When an organization is developing its own mobile applications, they should follow a secure development lifecycle with all the normal steps of threat modeling, security architecture, security testing, training and the rest, says Jeff Williams, co-founder and chief technology officer of Contrast Security, a Los Altos, Calif.-based application security firm. He adds that internal developers should consider the OWASP Mobile Security Top Ten project as a good starting point for specific risks.
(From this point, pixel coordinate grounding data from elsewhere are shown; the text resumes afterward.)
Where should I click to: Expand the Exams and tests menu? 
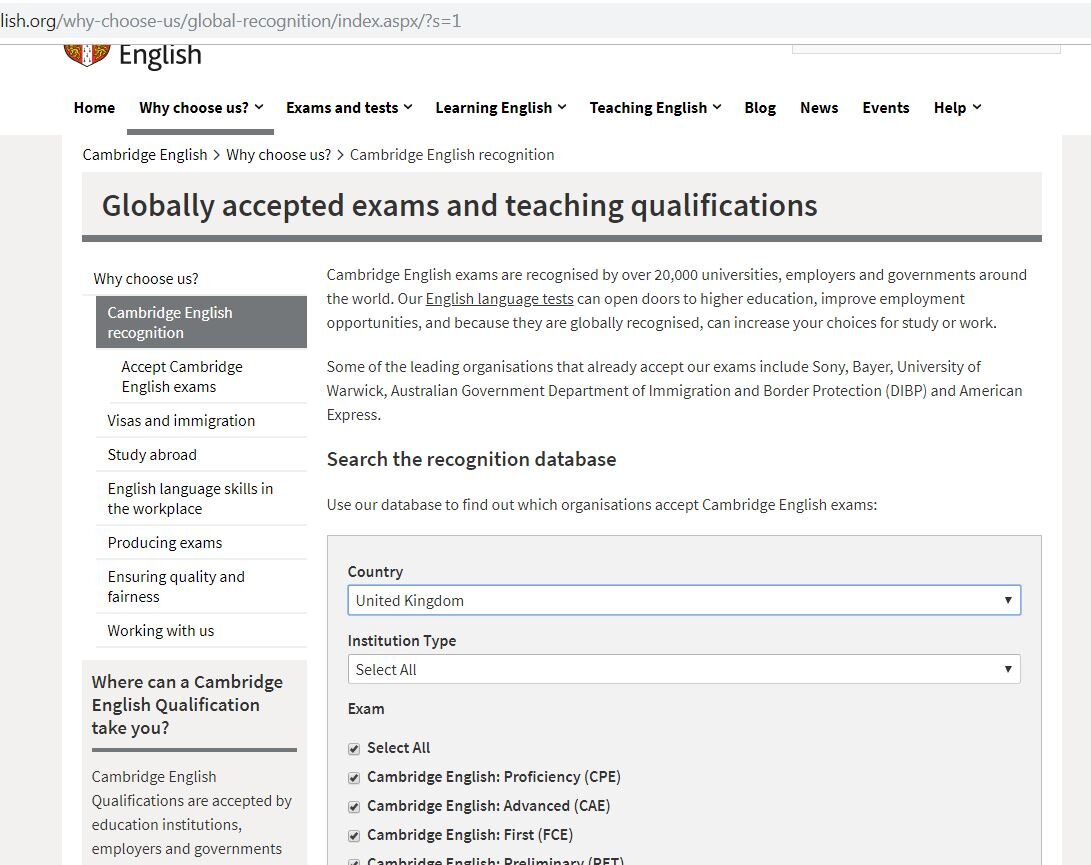click(348, 107)
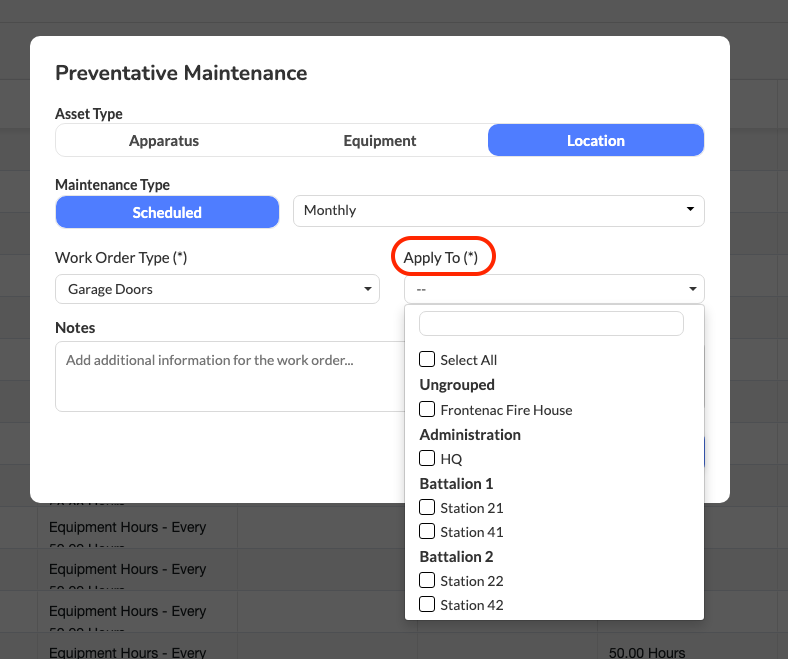Click the Battalion 2 group heading
Screen dimensions: 788x659
[x=456, y=557]
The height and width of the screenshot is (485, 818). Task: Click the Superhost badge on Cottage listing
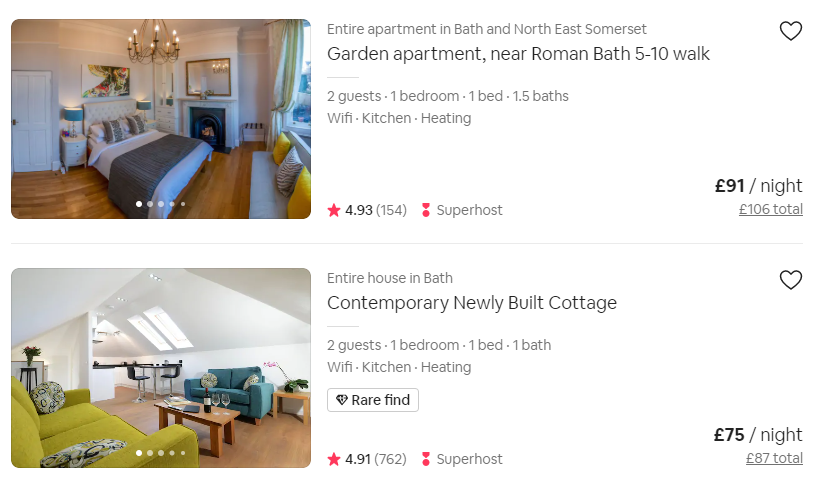(x=462, y=459)
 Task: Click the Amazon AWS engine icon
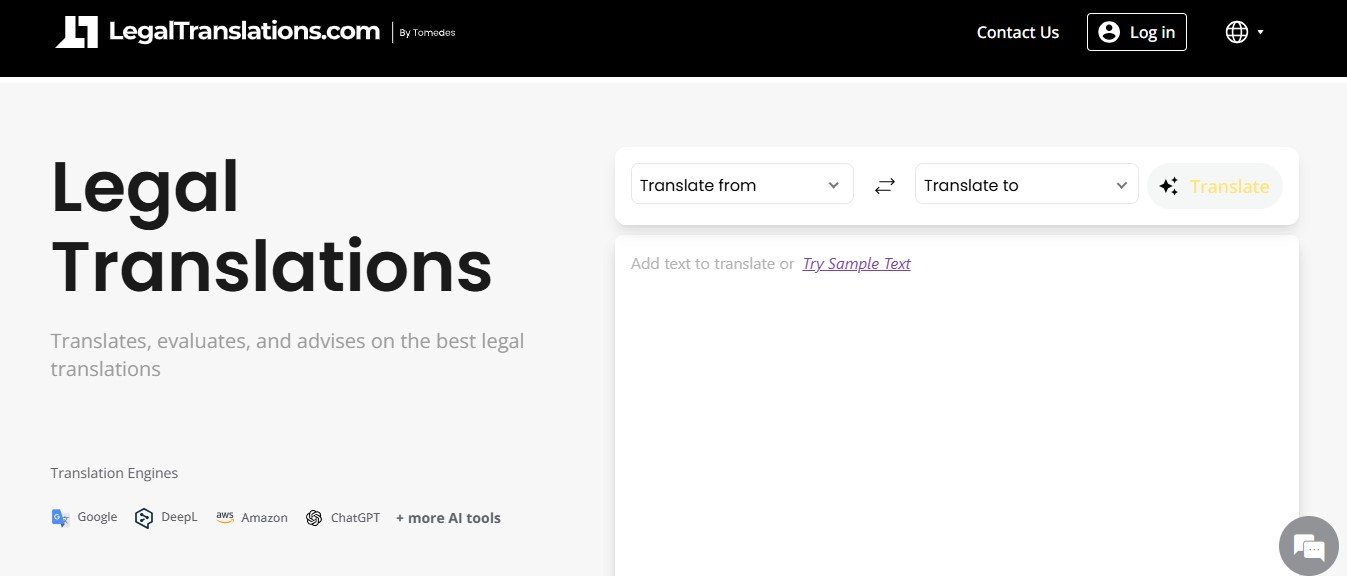pyautogui.click(x=225, y=517)
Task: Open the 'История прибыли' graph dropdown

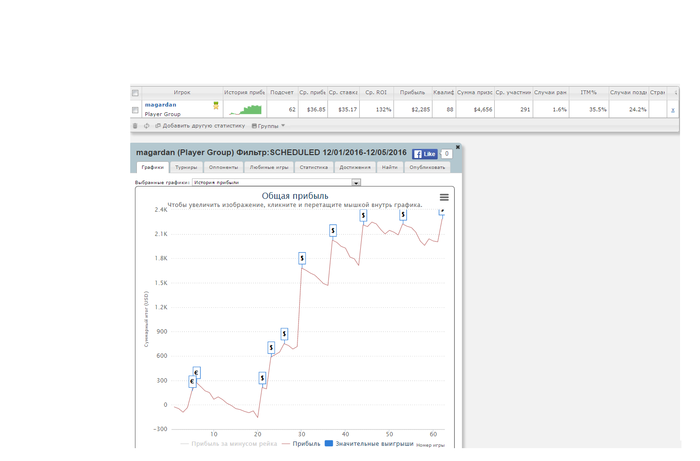Action: [276, 183]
And when it comes to externally developed mobile applications, Williams says companies should be very careful to select those that have a strong security story about how their code is built, secured and tested. “They should use mobile device management (MDM) and mobile application management (MAM) solutions to control risks to their enterprise from those applications.”
For his part, O'Leary believes more companies need to make their mobile applications part of their risk assessment and standard vulnerability identification program. “These apps could have serious vulnerabilities that would completely devastate a company,” he adds. “Getting a good third-party security assessment on your mobile applications is a must.” O'Leary also suggests that organizations have a specific plan in place to fix these mobile vulnerabilities as soon as they are detected. “Once it's released and a vulnerability is found, your user base is vulnerable until all of them update their application,” he points out.
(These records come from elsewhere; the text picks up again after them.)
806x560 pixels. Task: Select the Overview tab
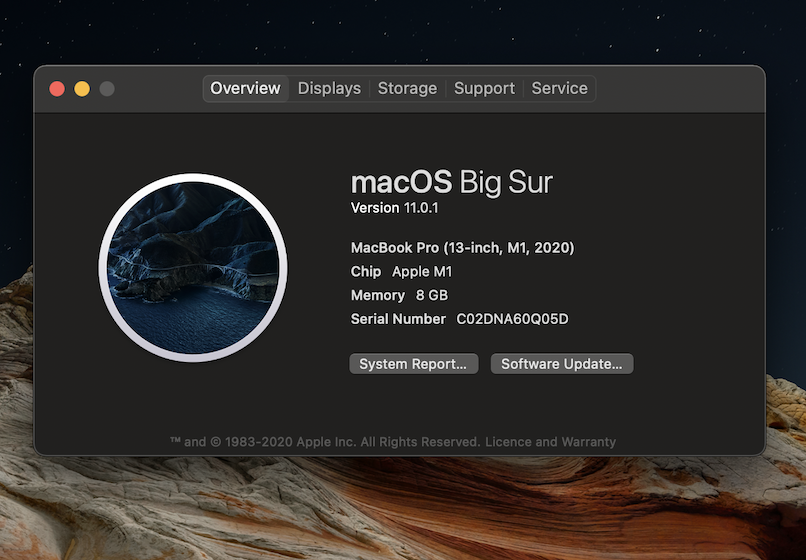(x=245, y=88)
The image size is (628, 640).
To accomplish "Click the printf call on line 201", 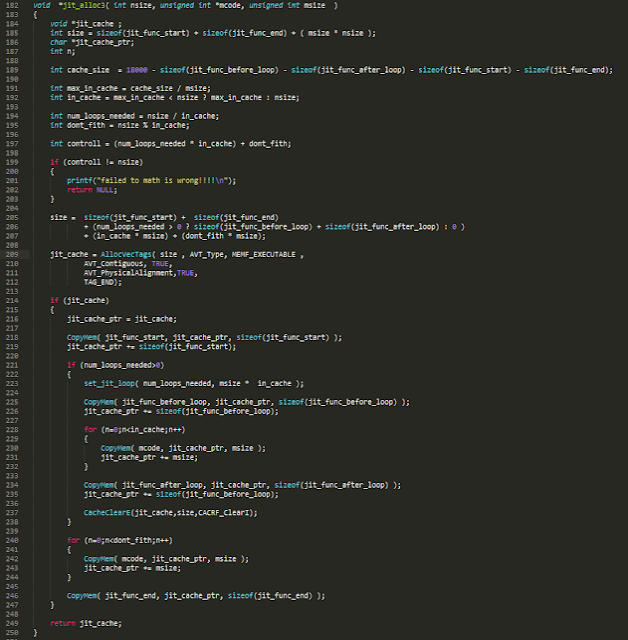I will coord(80,180).
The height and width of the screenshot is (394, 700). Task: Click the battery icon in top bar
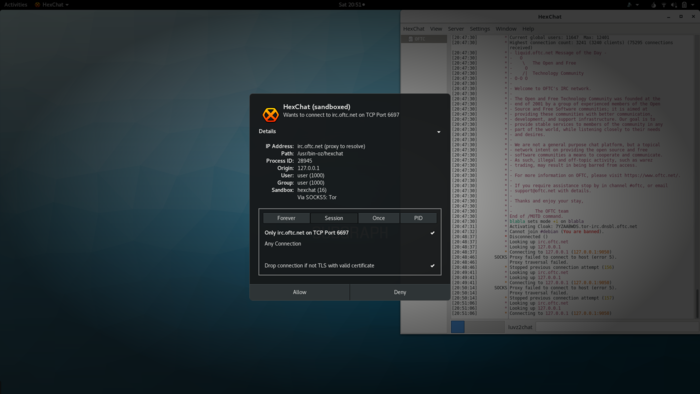pos(684,4)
But even when it comes to established security approaches, it seems harder to strike a balance between making users safer and making it harder for them to manage their own applications. Optiv's Labelle is seeing more companies use anti-jailbreaking trapping and source obfuscation tools. “This isn't going to have the desired effect, which is improved security,” he says. “Making an application harder to use or understand does not always make it more secure.” People who may want to help – consultants or researchers, for example – can be locked out of the process of improving security if the application becomes too unwieldy for anyone but those familiar with it, he says.
“Basically, when you raise the bar so much that good guys can't access your app, the only ones left looking are the bad guys,” Labelle adds.